_Exercise requirements:_ Where a line contains the word "sidebar", copy that line from the records below.

(Stored records)
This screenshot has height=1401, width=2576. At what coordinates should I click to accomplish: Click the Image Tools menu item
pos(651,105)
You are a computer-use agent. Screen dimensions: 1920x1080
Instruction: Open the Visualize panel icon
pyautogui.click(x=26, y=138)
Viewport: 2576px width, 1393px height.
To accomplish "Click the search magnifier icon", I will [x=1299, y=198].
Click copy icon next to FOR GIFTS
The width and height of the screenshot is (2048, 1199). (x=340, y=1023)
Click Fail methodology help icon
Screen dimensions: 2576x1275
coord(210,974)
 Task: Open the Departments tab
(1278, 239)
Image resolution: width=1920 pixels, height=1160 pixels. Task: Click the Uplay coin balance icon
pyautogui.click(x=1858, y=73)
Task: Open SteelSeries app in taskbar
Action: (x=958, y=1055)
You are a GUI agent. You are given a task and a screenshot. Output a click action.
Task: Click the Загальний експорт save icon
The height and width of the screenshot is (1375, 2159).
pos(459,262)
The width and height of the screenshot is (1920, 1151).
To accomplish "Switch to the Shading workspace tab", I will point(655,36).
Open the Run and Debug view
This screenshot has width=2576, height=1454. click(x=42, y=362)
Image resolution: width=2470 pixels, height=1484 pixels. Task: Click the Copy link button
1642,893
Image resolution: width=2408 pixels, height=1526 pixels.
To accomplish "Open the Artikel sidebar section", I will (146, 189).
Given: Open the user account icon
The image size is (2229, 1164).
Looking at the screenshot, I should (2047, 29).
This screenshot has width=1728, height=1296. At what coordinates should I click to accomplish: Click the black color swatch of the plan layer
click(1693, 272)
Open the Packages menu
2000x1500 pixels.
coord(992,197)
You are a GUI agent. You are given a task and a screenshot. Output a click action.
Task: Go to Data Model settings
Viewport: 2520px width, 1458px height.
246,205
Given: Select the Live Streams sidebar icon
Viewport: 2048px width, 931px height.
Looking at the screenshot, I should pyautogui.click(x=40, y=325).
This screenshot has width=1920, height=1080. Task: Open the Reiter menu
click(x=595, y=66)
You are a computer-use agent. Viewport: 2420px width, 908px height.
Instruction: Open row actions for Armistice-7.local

_Worked solution:_
To accomplish "Open the Artikel sidebar section", I will (146, 189).
Given: Select the Live Streams sidebar icon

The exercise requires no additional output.